_Data to use_
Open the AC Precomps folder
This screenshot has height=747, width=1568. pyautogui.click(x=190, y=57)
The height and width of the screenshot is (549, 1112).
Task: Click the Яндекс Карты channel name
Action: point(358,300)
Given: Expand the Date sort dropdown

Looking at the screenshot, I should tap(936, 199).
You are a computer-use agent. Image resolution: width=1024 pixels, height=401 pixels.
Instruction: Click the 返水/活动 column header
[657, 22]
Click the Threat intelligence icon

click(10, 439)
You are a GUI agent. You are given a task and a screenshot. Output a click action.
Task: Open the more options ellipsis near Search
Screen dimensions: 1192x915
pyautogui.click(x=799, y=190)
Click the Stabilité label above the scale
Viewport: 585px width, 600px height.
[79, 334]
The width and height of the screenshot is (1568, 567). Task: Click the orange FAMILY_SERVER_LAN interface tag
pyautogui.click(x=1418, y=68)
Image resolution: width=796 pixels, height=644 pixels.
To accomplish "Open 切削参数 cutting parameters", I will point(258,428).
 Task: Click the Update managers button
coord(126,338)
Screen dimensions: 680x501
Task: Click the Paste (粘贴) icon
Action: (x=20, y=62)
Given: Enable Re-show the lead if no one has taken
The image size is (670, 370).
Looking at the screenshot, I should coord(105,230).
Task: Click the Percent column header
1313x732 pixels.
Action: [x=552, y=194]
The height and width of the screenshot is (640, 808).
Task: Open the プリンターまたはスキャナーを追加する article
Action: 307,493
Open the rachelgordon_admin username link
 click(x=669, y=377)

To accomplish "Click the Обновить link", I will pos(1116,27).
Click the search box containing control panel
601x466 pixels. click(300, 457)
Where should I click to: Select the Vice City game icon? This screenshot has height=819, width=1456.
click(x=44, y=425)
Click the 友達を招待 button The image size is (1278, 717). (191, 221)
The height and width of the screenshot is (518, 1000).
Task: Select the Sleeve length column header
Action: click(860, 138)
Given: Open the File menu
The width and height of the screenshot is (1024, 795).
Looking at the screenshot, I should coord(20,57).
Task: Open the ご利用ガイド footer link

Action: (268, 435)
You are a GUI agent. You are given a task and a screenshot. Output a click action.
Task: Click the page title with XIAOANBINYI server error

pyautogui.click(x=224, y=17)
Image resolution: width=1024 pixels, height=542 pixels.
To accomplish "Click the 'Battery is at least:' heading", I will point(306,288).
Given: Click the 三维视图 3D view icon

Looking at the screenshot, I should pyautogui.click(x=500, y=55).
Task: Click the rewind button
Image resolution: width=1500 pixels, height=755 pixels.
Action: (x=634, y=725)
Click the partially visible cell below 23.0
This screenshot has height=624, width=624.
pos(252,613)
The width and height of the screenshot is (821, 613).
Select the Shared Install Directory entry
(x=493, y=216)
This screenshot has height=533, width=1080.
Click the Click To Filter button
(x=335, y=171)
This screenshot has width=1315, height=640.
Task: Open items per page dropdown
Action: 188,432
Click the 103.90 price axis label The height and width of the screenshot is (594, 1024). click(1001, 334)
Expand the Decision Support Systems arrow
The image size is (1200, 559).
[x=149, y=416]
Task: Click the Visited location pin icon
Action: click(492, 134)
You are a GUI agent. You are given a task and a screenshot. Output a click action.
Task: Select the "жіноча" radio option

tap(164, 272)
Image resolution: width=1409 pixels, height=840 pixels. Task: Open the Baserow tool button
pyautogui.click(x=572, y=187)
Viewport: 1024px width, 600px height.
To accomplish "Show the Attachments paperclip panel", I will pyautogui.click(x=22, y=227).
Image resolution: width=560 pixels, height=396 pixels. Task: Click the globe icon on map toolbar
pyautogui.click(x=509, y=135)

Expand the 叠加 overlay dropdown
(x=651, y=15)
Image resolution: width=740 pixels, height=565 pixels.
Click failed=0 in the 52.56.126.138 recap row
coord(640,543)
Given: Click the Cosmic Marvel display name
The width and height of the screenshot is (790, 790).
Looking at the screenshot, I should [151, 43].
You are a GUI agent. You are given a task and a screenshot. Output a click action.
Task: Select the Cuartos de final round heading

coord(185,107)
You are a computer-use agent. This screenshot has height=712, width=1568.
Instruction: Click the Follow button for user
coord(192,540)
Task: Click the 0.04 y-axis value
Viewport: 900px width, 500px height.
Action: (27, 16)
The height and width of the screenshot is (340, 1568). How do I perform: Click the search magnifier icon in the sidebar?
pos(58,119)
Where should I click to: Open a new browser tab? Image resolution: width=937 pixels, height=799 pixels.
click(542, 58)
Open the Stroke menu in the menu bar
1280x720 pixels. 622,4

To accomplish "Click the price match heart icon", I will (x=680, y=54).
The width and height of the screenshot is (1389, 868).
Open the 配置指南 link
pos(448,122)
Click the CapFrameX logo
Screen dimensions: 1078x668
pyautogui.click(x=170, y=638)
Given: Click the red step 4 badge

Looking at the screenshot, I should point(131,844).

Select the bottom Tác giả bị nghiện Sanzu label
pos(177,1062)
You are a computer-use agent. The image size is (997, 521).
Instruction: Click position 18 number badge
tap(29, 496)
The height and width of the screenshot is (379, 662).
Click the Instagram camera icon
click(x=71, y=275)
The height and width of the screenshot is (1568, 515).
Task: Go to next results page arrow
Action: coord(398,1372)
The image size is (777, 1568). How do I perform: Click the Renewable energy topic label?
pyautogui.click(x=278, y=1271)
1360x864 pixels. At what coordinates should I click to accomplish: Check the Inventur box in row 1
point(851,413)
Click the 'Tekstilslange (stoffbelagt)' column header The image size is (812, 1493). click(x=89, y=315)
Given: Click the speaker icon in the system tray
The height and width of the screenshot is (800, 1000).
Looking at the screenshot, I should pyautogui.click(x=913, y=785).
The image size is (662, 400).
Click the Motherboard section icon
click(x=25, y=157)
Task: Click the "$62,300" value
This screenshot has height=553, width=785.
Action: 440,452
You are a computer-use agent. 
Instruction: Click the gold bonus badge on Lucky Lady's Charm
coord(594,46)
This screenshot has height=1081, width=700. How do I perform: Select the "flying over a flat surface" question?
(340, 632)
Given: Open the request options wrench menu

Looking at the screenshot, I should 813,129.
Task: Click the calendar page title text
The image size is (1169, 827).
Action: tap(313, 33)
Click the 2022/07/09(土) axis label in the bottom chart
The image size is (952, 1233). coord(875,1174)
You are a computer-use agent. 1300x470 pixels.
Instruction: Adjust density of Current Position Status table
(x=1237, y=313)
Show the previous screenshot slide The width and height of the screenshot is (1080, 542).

_Task directions_
What lines in the entries contain "will"? Report each one by copying it.

_Solution to this problem_
To accomplish "Open 切削参数 cutting parameters", I will point(258,428).
To accomplish "Click the Обновить link", I will pos(1116,27).
To accomplish "Click the 'Battery is at least:' heading", I will point(306,288).
To accomplish "Show the Attachments paperclip panel", I will pyautogui.click(x=22, y=227).
To accomplish "Click the price match heart icon", I will (x=680, y=54).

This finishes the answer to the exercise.